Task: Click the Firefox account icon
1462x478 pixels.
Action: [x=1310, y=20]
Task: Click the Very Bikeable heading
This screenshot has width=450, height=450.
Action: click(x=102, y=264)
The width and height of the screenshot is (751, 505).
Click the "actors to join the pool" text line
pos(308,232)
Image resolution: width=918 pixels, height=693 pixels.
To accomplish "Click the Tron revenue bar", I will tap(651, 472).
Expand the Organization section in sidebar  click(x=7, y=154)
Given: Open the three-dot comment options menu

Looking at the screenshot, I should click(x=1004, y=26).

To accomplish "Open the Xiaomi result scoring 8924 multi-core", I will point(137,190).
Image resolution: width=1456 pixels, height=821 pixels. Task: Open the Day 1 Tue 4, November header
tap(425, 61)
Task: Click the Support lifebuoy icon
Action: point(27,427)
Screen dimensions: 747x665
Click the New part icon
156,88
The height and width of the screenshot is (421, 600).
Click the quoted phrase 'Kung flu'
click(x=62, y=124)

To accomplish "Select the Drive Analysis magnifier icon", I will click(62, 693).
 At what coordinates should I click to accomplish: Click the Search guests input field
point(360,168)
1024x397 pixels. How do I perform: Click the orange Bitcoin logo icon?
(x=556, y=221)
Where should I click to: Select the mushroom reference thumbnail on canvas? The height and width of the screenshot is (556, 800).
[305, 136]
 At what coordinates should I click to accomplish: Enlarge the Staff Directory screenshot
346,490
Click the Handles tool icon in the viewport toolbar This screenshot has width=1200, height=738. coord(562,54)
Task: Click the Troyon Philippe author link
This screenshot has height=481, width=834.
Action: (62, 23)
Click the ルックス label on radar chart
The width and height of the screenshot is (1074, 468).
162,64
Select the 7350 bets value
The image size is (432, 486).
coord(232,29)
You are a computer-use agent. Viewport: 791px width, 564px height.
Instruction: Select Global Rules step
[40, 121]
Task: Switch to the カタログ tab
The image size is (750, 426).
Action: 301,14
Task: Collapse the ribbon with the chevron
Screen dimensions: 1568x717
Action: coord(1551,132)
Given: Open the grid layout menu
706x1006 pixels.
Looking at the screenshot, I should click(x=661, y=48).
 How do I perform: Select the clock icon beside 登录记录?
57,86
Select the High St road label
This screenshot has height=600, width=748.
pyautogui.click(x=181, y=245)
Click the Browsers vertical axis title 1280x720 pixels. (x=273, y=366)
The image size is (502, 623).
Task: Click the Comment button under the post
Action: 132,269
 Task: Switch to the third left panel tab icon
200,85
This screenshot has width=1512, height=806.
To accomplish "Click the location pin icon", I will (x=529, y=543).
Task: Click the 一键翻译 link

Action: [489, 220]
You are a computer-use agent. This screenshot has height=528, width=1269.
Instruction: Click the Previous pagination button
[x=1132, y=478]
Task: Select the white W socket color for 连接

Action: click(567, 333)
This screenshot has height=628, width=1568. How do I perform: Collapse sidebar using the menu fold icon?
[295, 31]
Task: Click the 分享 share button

━━━

▶ [What to do]: Please state how many lines in the data contain the word "agent", giving only that number.

▶ [Answer for this exercise]: 2